Les périodes électorales sont fertiles en fausses accusations et en manipulations de l’opinion. Celles-ci s’appuient désormais sur des technologies avancées exploitant les moindres failles de l’esprit humain : effet de répétition, biais de confirmation, amalgames, émotions — et l’écosystème médiatique actuel amplifie ces effets, parfois de manière invisible et personnalisée, grâce aux réseaux sociaux et au traitement des données de masse.
De manière intéressante, le Pays de Galles a annoncé récemment son intention de criminaliser le mensonge en politique et une pétition – encore relativement confidentielle - a été lancée en France sur le site de l’Assemble nationale pour que soient créés un délit de mensonge en politique, une autorité publique de contrôle et une palette de sanctions adaptées allant jusqu’à l’inégibilité.
Toutefois, il semble que les législations interdisant le mensonge qui existent déjà dans certains pays comme le Royaume-Uni soient impuissantes à désamorcer certaines manipulations. Le Royaume-Uni a d’ailleurs été le théâtre du scandale Cambridge Analytica et du chef d’œuvre de manipulation que fut le référendum sur le Brexit.
En France, une rumeur selon laquelle « les immigrés touchent plus que les retraités » a circulé massivement l’an dernier. Cette pure désinformation a été reprise par des élus et des médias, illustrant l’efficacité des stratégies de manipulation, et leur impunité, même quand elles sont rapidement contredites par les chiffres officiels et le « fact-checking ».

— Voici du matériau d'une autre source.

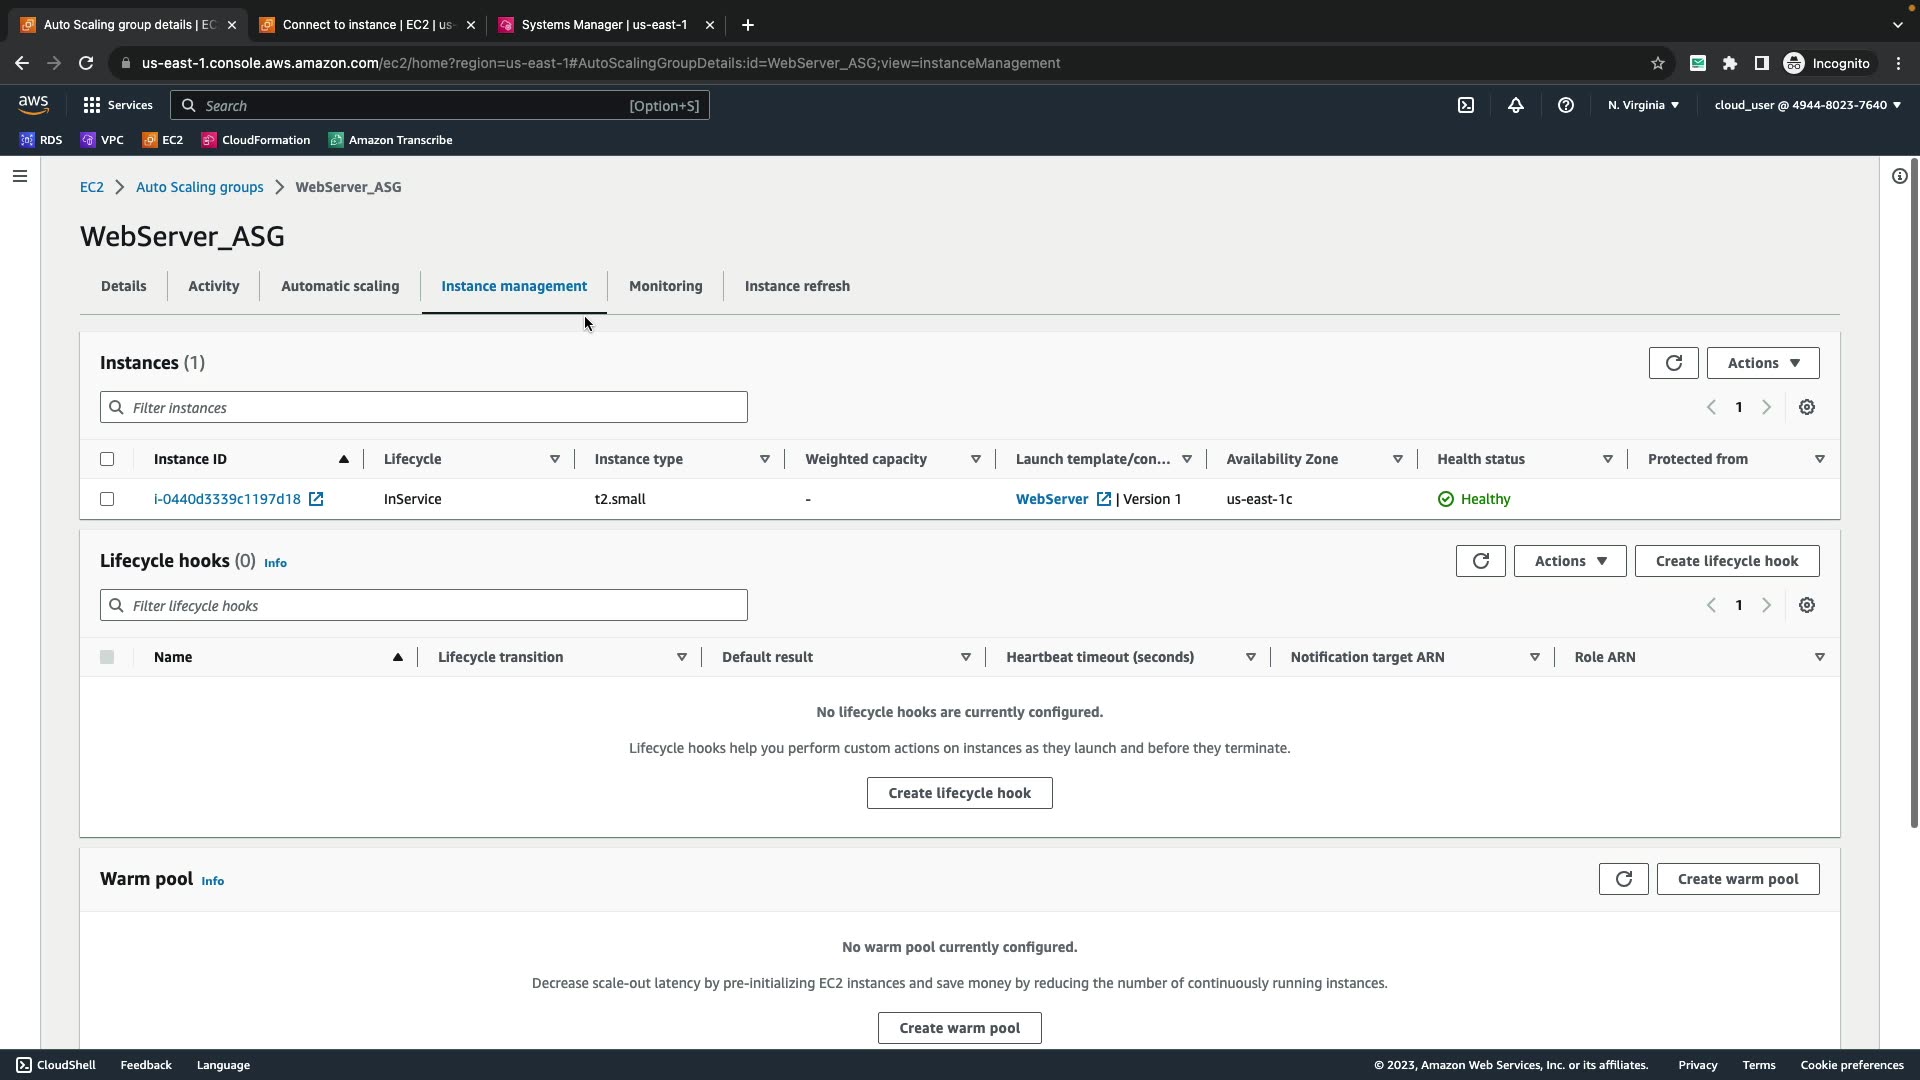Screen dimensions: 1920x1080
Task: Open the Services grid menu
Action: pos(117,105)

C’est pourquoi de nombreux chercheurs estiment aujourd’hui que la lutte contre la désinformation ne peut pas reposer uniquement sur des lois : elle dépend aussi de l’éducation aux médias, de la transparence des plateformes et de la responsabilité des acteurs politiques.
En France, à l’approche de plusieurs échéances électorales, le débat politique est loin d’être sain : accusations de violence portées soit contre l’extrême droite, soit contre l’extrême gauche, accusations d’antisémitisme et de complicité avec le terrorisme contre les uns, accusations de collusion avec la finance internationale ou avec des intérêts étrangers contre les autres, et, de toutes parts, multiples contestations du pouvoir judiciaire. Le mensonge et la manipulation sont des armes qui semblent bien souvent mobilisées au secours de tel ou tel politicien mis en difficulté par des révélations sur son comportement passé, cela quelle que soit son appartenance politique.

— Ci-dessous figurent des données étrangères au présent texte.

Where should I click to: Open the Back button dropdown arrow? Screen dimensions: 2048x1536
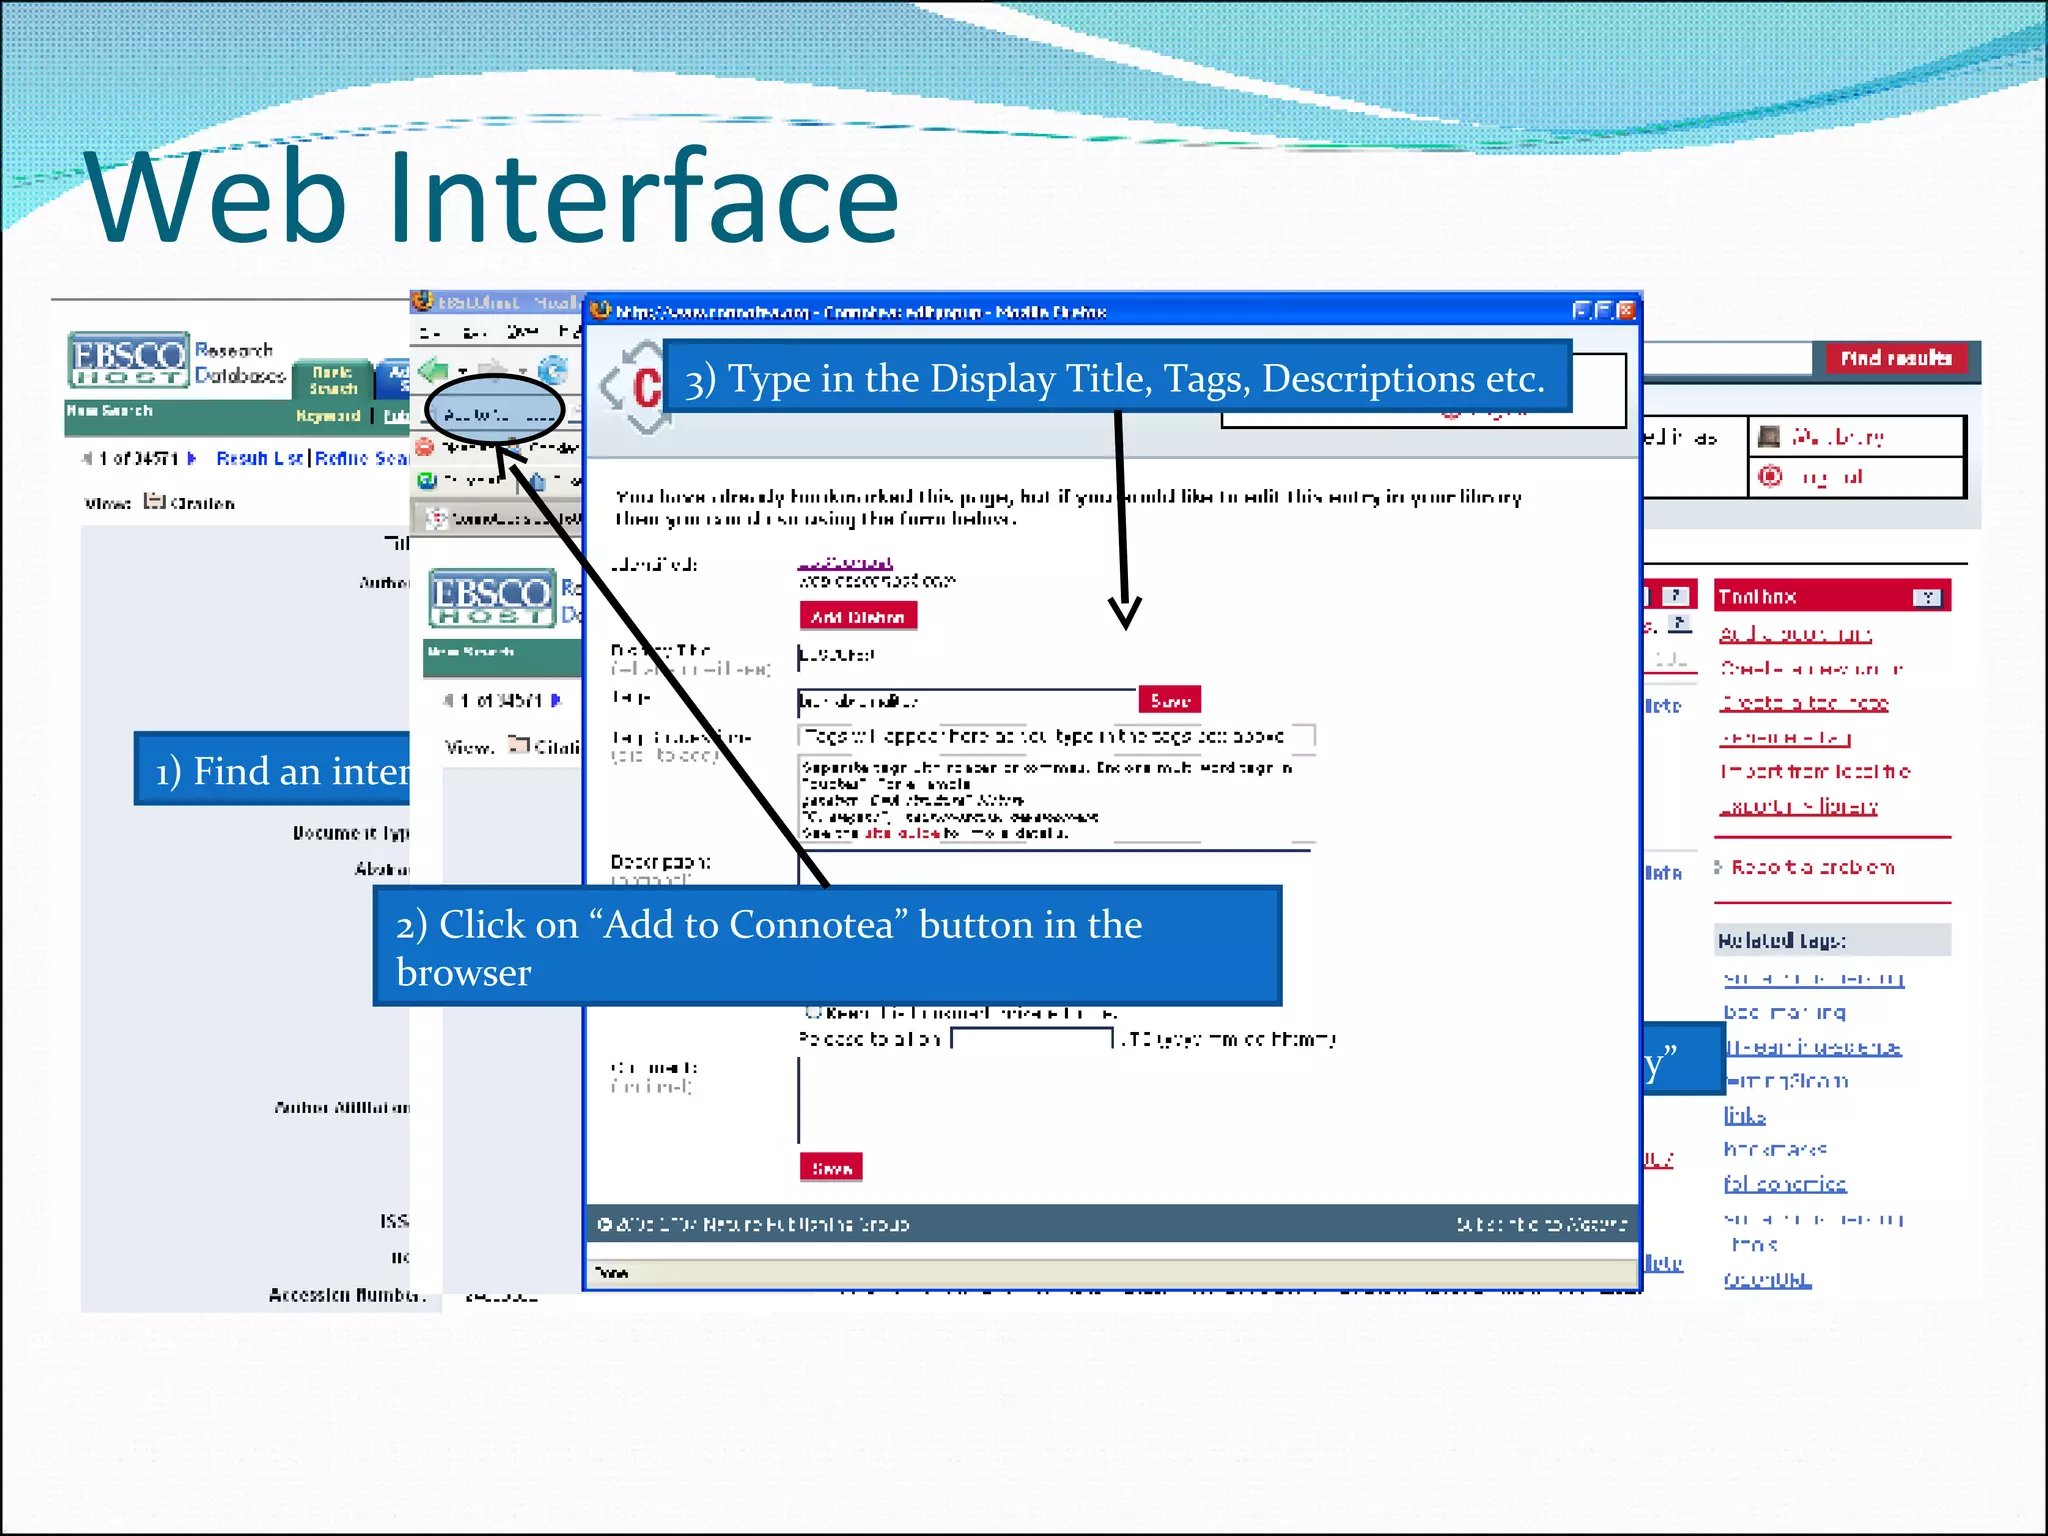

Face à cette situation, rien ne peut remplacer l’exigence et l’implication citoyenne de chacun, non seulement dans la recherche d’informations fiables et dans la participation au débat public, mais encore dans la demande de respect des institutions et des personnes, et, au final, dans la sanction électorale des fauteurs de trouble. « Tel je suis, tel est mon pays » est une formule souvent citée au sein d’Initiatives et Changement. Pour promouvoir l’intégrité dans le débat public, chacun peut faire dès maintenant le premier pas.